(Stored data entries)
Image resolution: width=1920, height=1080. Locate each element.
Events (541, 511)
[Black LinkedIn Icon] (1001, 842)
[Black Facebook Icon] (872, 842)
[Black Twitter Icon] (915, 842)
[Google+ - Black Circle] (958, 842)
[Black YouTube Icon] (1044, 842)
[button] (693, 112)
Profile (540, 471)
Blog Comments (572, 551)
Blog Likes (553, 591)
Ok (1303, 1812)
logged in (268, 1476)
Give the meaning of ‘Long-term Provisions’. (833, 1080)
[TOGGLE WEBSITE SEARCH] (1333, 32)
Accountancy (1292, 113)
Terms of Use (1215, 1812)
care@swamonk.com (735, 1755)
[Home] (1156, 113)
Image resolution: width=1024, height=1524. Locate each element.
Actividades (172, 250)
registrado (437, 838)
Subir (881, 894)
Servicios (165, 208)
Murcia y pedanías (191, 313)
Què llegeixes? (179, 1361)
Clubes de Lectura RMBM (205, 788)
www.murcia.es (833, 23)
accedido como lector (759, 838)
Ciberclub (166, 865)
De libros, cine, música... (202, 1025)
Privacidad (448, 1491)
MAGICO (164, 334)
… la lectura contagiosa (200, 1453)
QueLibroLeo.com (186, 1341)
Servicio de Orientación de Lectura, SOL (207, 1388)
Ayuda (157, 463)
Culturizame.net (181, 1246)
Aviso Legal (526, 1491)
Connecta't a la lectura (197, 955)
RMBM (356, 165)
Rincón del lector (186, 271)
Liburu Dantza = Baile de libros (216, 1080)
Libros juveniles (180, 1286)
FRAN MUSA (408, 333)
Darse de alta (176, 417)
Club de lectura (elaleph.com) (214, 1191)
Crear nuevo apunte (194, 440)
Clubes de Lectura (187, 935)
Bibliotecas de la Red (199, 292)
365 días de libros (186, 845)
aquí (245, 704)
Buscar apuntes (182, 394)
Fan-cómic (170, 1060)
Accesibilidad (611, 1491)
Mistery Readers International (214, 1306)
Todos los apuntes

__Work item__. Starting with the first line of the data above, copy each line exactly until you reach the line with "[Black YouTube Icon] (1044, 842)"; include that line as well.

__Answer below__.
Image resolution: width=1920, height=1080. Locate each element.
Events (541, 511)
[Black LinkedIn Icon] (1001, 842)
[Black Facebook Icon] (872, 842)
[Black Twitter Icon] (915, 842)
[Google+ - Black Circle] (958, 842)
[Black YouTube Icon] (1044, 842)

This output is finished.